These business and consulting experiences revealed practices, both legal and illegal, that funnel money out of poorer countries into richer countries. In 1990 Baker undertook an in-depth survey of this issue, interviewing 550 business-people in 11 countries on import and export mispricing, tax-evading capital flows, and money laundering. He received a grant from the John D. and Catherine T. MacArthur Foundation in 1996 to continue his research and associated as a guest scholar in economic studies at the Brookings Institution. Baker traveled to 23 countries to interview 335 central bankers, commercial bankers, government officials, economists, lawyers, tax collectors, security officers, and sociologists on the relationships between bribery, commercial tax evasion, money laundering, and economic growth. This project culminated in his first book, Capitalism’s Achilles Heel: Dirty Money and How to Renew the Free-Market System, cited by the Financial Times as one of the “best business books of 2005.”

Together with Tom Cardamone, Baker founded Global Financial Integrity (GFI) in 2006 to broaden international understanding of issues surrounding harmful economic practices. GFI coined the term “illicit financial flows,” now used by virtually all countries and international institutions and embedded into the UN’s Sustainable Development Goals. The GFI team has produced dozens of economic analyses of how resource transfers affect countries around the world. A 2009 analysis focusing on Africa led to formation of the High Level Panel on Illicit Financial Flows from Africa, on which Baker has served since its inception, under the able leadership of Thabo Mbeki and Abdalla Hamdok.

Across long years of writing and speaking, Baker has testified often before legislative committees in the United States, Canada, the United Kingdom, and the European Union. He has commented frequently on global news outlets, including ABC’s Nightline, Bloomberg TV, the CBS Evening News, CNN, NPR, PBS, BBC, and Al Jazeera.

Baker is a graduate of Harvard Business School and Georgia Institute of Technology. He earlier served on the Policy Advisory Board of Transparency International–USA and on the Advisory Board of the Ethical Research Institute. His wife, Pauline, a political scientist, is the creator of the Fragile States Index and president emeritus of the Fund for Peace. They live in Bethesda, Maryland. Their daughter Gayle lives with her family in Washington, D.C., and their son Deren and his family are in San Francisco. This book is dedicated to Pauline and Raymond’s grandchildren, as said in the book’s dedication, “their friends, and their generation, again the best reason for optimism.”

Aim of the exercise:
Summarize the biography of Baker above in two sentences.

Raw data:
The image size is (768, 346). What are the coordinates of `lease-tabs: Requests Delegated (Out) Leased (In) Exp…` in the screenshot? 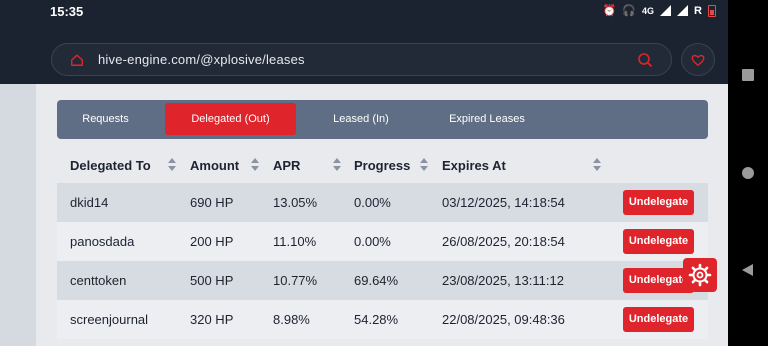 It's located at (382, 120).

Response to this task:
Baker studied how money is funneled out of poorer countries into richer ones: he surveyed 550 business-people in 11 countries in 1990 and later interviewed 335 bankers, officials, and other specialists in 23 countries, research that culminated in his first book, Capitalism’s Achilles Heel. In 2006 he co-founded Global Financial Integrity with Tom Cardamone, which coined the term “illicit financial flows,” and he has testified before legislative committees in the United States, Canada, the United Kingdom, and the European Union.